# Exclusive to Best Buy?



## skoiboy (Oct 20, 2007)

Does anyone have any thoughts as to whether we'll see the device at other stores anytime soon? It seems that TiVo may have signed an exclusive deal with Best Buy, at least for the launch.


----------



## atmuscarella (Oct 11, 2005)

skoiboy said:


> Does anyone have any thoughts as to whether we'll see the device at other stores anytime soon? It seems that TiVo may have signed an exclusive deal with Best Buy, at least for the launch.


I am assuming you are talking about brick and mortar stores?

If so I would think it would be sold any place TiVos are sold, but I honestly don't know what other brick and mortar stores are still selling TiVos, other than Best Buy.


----------



## BigJimOutlaw (Mar 21, 2004)

Judging from Tivo's comments, it sounds like the initial supply was limited, so Tivo and BB got the first run. I would guess once they're over the hump (anytime now?) we might see them show up at other Tivo resellers.


----------



## cherry ghost (Sep 13, 2005)

ABT has it in stock, but ABT through Amazon shows available on the 15th. Maybe Amazon will also have it then.


----------



## aaronwt (Jan 31, 2002)

cherry ghost said:


> ABT has it in stock, but ABT through Amazon shows available on the 15th. Maybe Amazon will also have it then.

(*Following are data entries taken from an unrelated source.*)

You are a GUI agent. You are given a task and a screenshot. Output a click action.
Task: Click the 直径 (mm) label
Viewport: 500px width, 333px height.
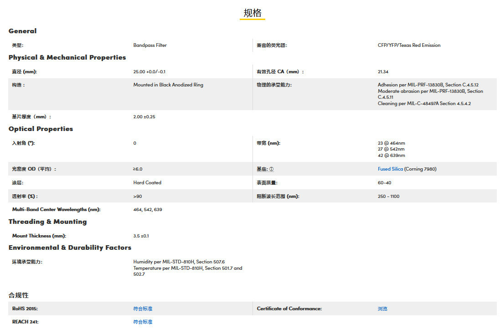click(24, 72)
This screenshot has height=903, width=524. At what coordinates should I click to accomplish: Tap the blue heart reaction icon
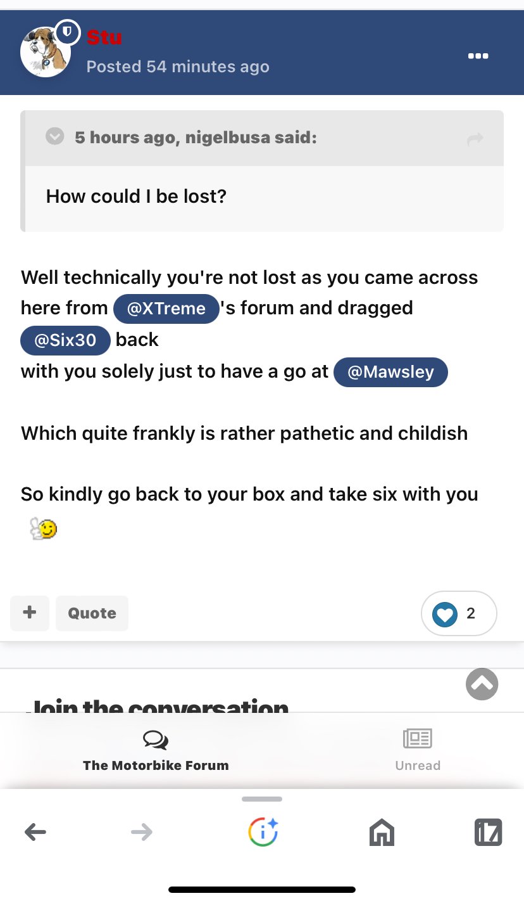click(445, 613)
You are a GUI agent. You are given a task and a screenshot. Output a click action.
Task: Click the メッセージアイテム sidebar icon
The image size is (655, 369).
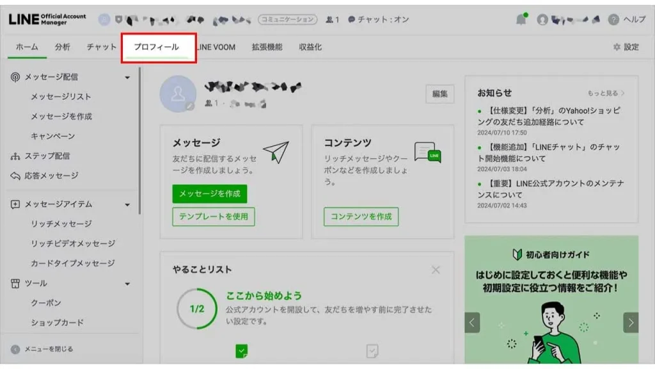click(15, 204)
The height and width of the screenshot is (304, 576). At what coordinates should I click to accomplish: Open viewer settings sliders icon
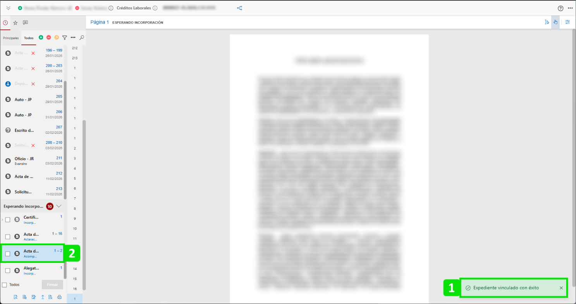pyautogui.click(x=567, y=22)
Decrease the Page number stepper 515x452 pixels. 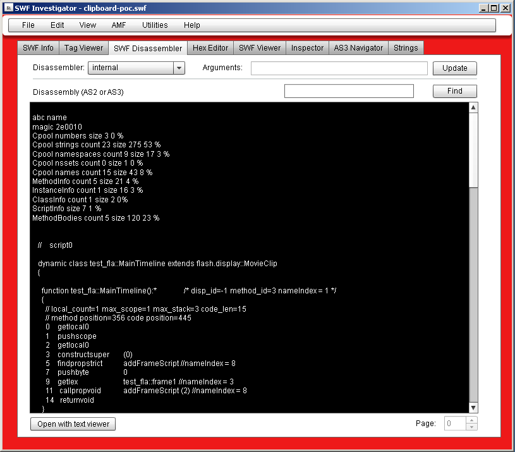coord(472,427)
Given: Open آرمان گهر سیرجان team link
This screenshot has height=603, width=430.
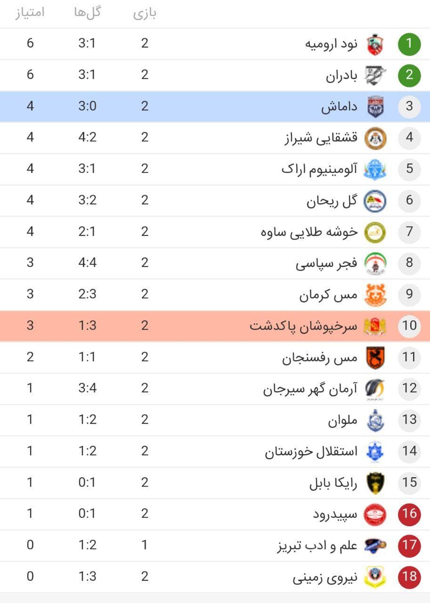Looking at the screenshot, I should click(310, 389).
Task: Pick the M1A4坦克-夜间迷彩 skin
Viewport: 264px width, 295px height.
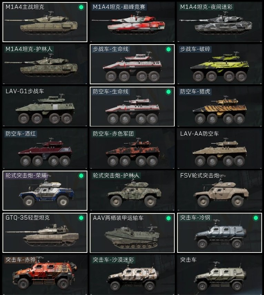Action: click(219, 22)
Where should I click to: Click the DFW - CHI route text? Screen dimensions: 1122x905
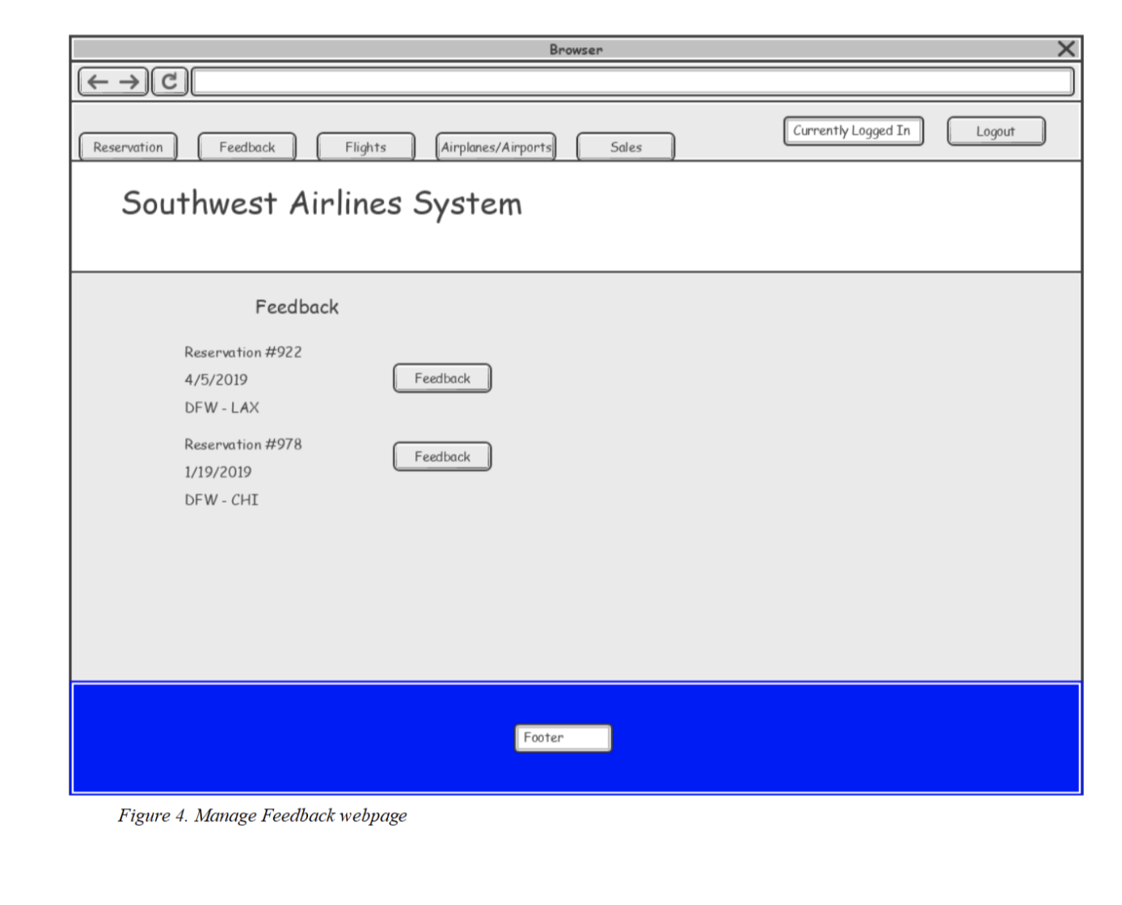pos(221,499)
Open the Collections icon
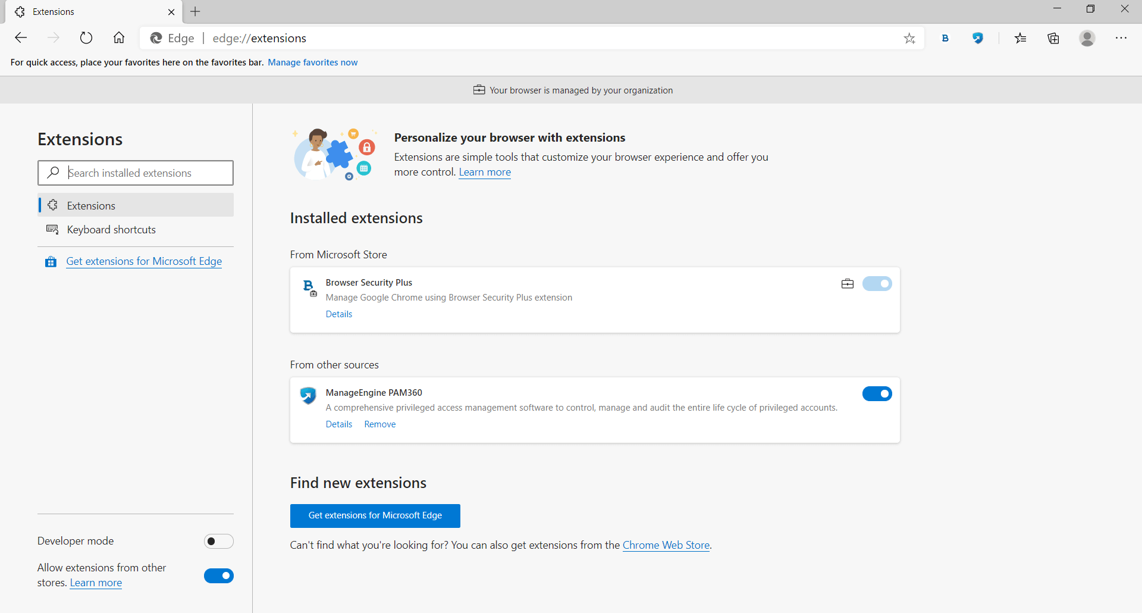 click(x=1053, y=39)
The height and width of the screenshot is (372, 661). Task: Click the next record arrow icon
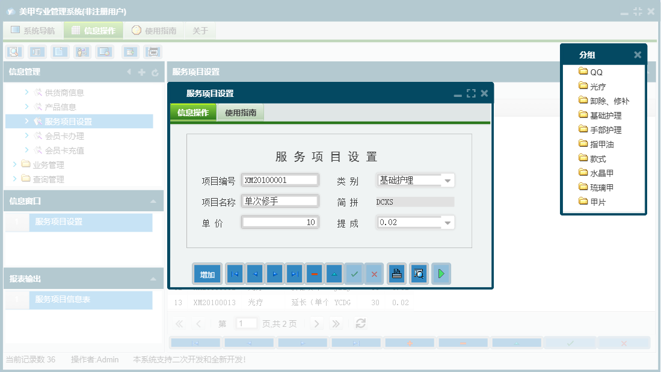275,273
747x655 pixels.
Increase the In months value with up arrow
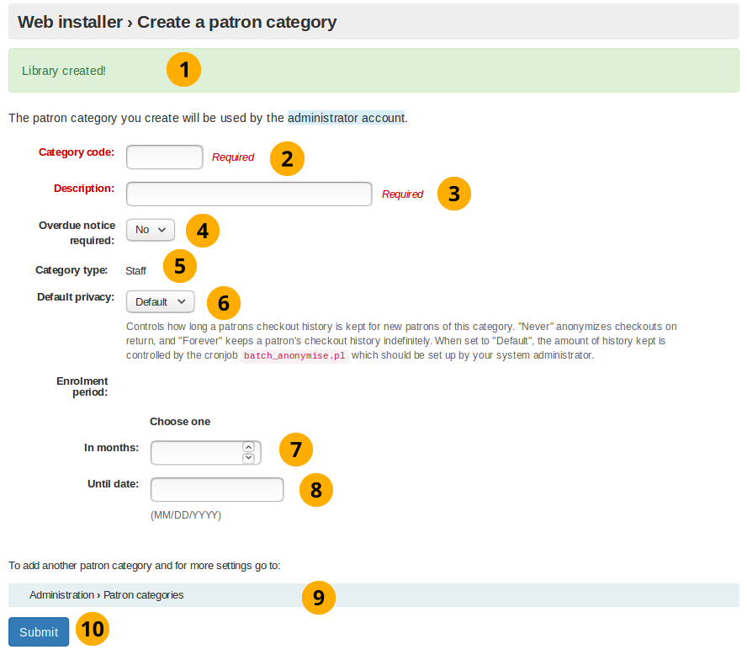tap(248, 447)
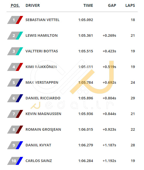The height and width of the screenshot is (170, 144).
Task: Open Sebastian Vettel driver name
Action: (42, 20)
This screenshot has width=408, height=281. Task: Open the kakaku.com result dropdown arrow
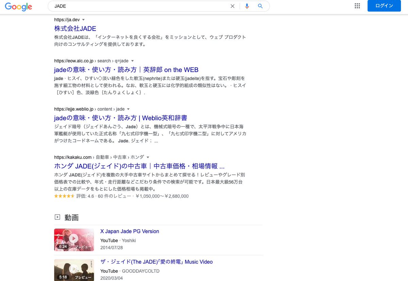click(x=148, y=157)
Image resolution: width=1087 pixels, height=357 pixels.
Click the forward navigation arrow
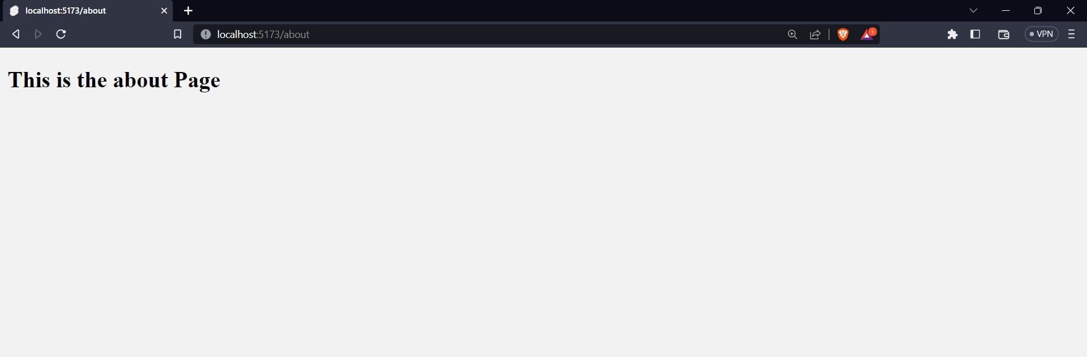tap(38, 35)
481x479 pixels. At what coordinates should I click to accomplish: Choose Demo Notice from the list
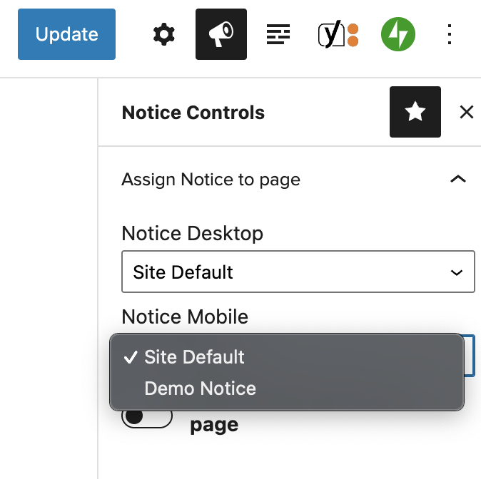click(200, 388)
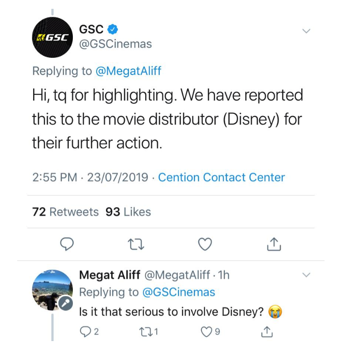
Task: Open Megat Aliff reply options chevron
Action: click(306, 275)
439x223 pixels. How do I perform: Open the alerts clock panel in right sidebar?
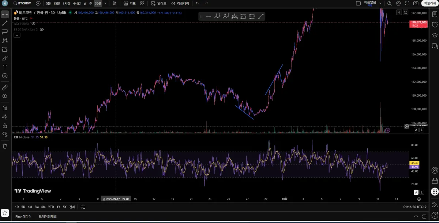tap(435, 24)
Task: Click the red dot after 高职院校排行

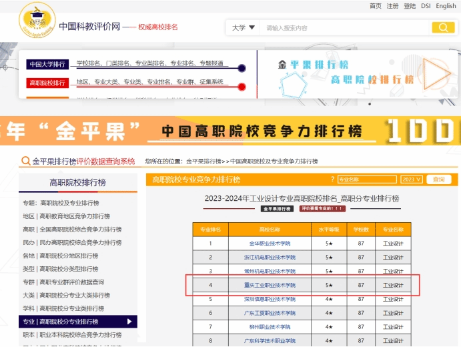Action: click(x=242, y=87)
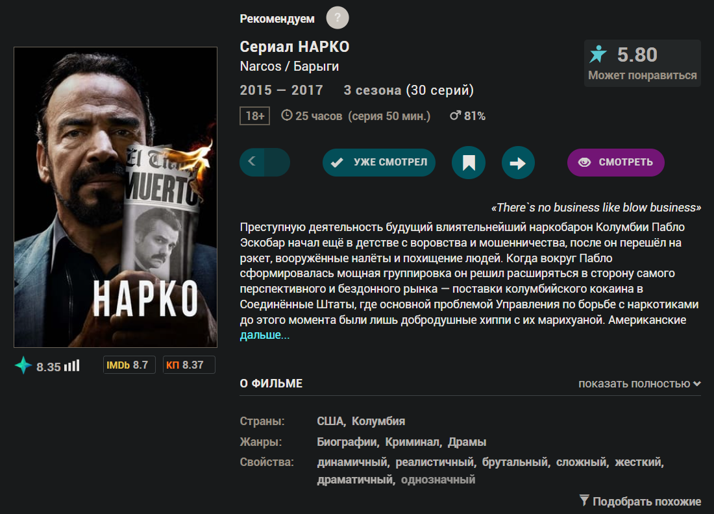This screenshot has height=514, width=714.
Task: Click the teal star by 5.80 rating
Action: pos(598,54)
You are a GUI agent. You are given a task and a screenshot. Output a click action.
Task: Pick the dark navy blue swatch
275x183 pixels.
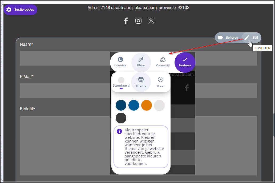tap(121, 105)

It's on sale too!!! 99 cents off

I see Weaknees has the TiVo Stream.

http://www.weaknees.com/cart/product.php?productid=60797

not on sale though. Still $129.99.


----------



## cherry ghost (Sep 13, 2005)

available from Amazon on the 15th

http://www.amazon.com/TiVo-TCDA9400...F8&qid=1349961064&sr=8-1&keywords=tivo+stream


----------